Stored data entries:

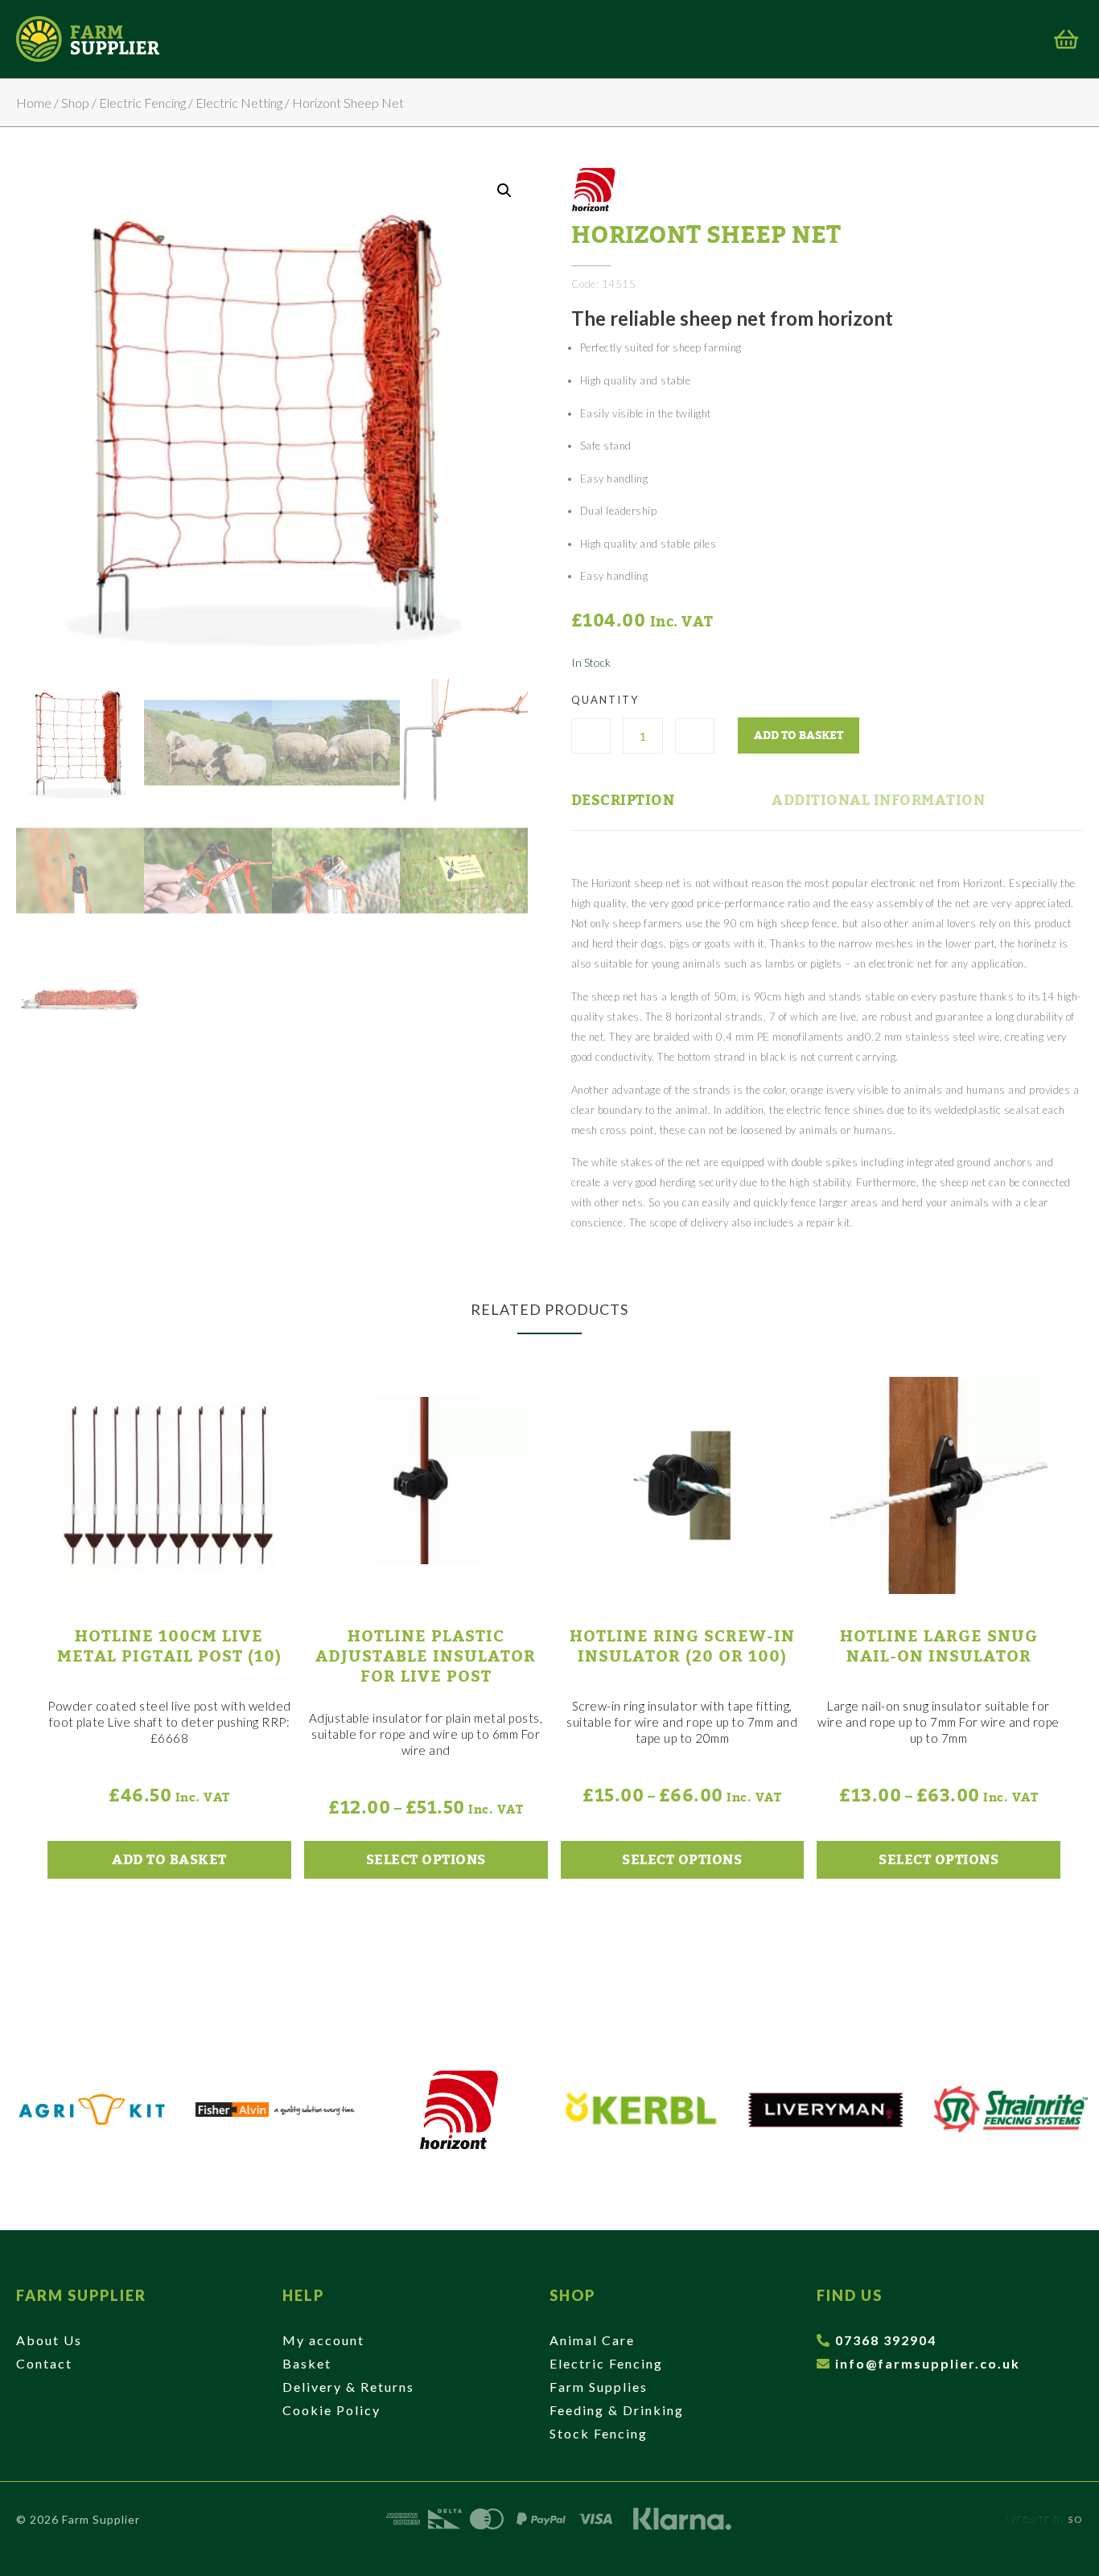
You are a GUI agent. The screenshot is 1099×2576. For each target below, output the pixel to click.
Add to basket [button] (169, 1859)
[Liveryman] (825, 2109)
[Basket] (1066, 39)
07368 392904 (885, 2340)
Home (33, 102)
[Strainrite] (1009, 2109)
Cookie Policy (331, 2410)
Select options (426, 1859)
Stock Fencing (599, 2433)
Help (303, 2295)
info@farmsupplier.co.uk (927, 2363)
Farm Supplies (599, 2386)
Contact (44, 2363)
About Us (49, 2340)
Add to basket (798, 735)
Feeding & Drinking (617, 2410)
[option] (91, 2109)
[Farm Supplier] (87, 39)
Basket (306, 2363)
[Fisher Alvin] (275, 2109)
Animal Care (592, 2340)
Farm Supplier (81, 2295)
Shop (75, 102)
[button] (504, 190)
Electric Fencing (142, 102)
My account (323, 2340)
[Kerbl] (642, 2109)
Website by (1044, 2519)
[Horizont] (458, 2109)
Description (623, 800)
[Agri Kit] (91, 2109)
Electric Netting (239, 102)
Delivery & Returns (348, 2386)
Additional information (878, 800)
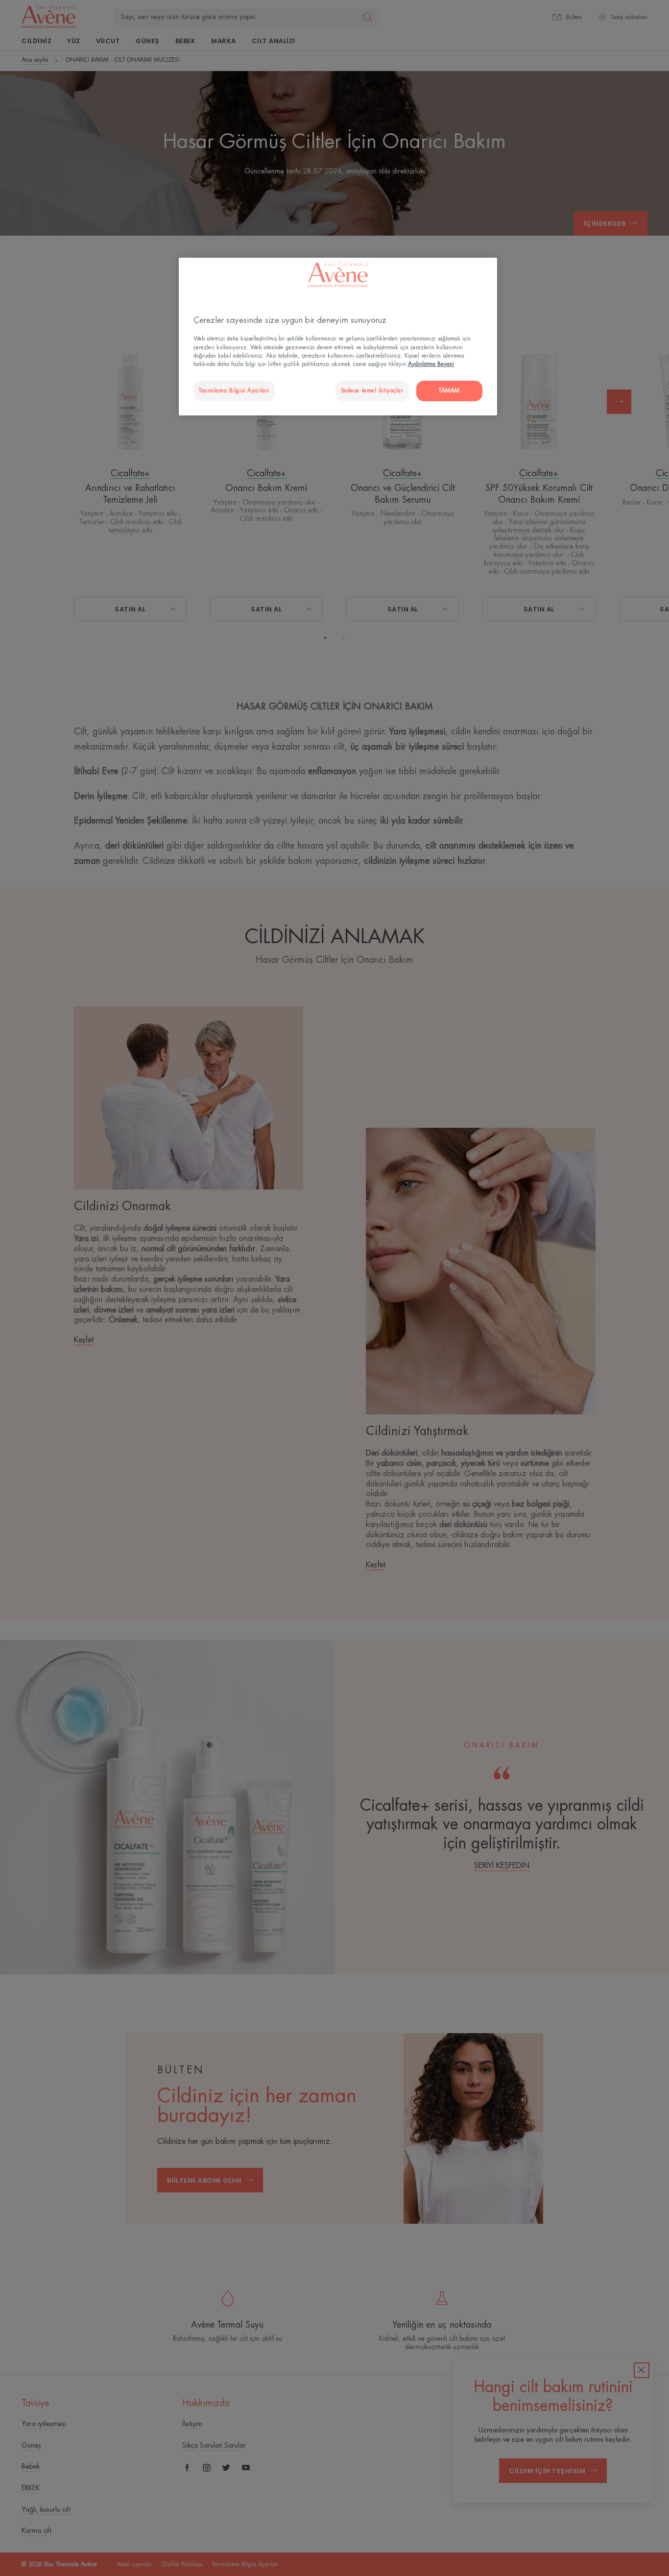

● BRIEF:
With the pictures omitted, repeat the full set of records above exactly.

● WORKED SOLUTION:
You are a GUI agent. The screenshot is 1099×2576. For each target below, output the pixel to click.
Add to basket [button] (169, 1859)
[Liveryman] (825, 2109)
[Basket] (1066, 39)
07368 392904 (885, 2340)
Home (33, 102)
[Strainrite] (1009, 2109)
Cookie Policy (331, 2410)
Select options (426, 1859)
Stock Fencing (599, 2433)
Help (303, 2295)
info@farmsupplier.co.uk (927, 2363)
Farm Supplies (599, 2386)
Contact (44, 2363)
About Us (49, 2340)
Add to basket (798, 735)
Feeding & Drinking (617, 2410)
[option] (91, 2109)
[Farm Supplier] (87, 39)
Basket (306, 2363)
[Fisher Alvin] (275, 2109)
Animal Care (592, 2340)
Farm Supplier (81, 2295)
Shop (75, 102)
[button] (504, 190)
Electric Fencing (142, 102)
My account (323, 2340)
[Kerbl] (642, 2109)
Website by (1044, 2519)
[Horizont] (458, 2109)
Description (623, 800)
[Agri Kit] (91, 2109)
Electric Netting (239, 102)
Delivery & Returns (348, 2386)
Additional information (878, 800)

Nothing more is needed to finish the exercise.